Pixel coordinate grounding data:

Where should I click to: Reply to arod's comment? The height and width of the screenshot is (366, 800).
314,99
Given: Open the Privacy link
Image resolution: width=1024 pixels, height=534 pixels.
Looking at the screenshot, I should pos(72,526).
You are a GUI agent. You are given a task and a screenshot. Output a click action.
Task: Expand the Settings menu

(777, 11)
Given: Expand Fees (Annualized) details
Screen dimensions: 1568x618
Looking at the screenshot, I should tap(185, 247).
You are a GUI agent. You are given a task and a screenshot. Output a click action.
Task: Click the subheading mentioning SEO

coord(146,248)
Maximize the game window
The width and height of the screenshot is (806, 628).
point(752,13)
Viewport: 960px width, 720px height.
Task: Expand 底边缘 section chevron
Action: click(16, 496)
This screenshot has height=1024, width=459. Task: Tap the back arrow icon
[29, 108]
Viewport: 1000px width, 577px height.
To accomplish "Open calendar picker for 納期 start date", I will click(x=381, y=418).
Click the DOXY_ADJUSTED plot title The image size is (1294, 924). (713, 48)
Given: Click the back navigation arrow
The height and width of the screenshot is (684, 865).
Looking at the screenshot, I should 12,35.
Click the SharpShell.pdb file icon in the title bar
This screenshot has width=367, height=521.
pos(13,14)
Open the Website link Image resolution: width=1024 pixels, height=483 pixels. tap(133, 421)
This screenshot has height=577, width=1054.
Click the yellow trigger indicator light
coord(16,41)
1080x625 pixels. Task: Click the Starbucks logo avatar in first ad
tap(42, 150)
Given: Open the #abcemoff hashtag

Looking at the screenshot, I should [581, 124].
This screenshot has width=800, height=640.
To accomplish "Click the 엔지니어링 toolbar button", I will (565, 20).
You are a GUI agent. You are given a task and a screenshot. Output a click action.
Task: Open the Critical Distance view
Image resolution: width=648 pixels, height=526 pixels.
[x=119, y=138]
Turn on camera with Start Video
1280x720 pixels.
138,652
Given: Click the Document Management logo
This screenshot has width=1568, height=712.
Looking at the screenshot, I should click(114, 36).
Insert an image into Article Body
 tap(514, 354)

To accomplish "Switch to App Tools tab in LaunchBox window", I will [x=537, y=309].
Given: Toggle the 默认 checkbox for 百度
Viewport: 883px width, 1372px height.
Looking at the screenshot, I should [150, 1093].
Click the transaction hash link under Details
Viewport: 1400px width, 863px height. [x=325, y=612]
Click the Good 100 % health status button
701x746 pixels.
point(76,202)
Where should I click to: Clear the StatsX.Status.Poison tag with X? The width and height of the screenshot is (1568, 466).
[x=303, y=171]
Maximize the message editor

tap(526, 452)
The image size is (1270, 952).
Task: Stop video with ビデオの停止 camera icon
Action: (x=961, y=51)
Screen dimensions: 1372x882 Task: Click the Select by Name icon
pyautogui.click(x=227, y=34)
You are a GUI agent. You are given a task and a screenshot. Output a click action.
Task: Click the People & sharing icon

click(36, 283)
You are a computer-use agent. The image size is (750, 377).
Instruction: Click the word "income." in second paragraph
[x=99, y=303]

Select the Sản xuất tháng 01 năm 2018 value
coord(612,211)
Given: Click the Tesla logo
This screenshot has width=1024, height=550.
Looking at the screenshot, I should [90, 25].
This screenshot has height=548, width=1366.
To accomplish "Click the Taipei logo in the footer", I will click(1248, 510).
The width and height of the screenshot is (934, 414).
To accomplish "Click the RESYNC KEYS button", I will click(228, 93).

**YOUR TASK**
Provide the count of lines in the data above that include the word "window", with no added text.

**RESULT OF THIS TASK**
2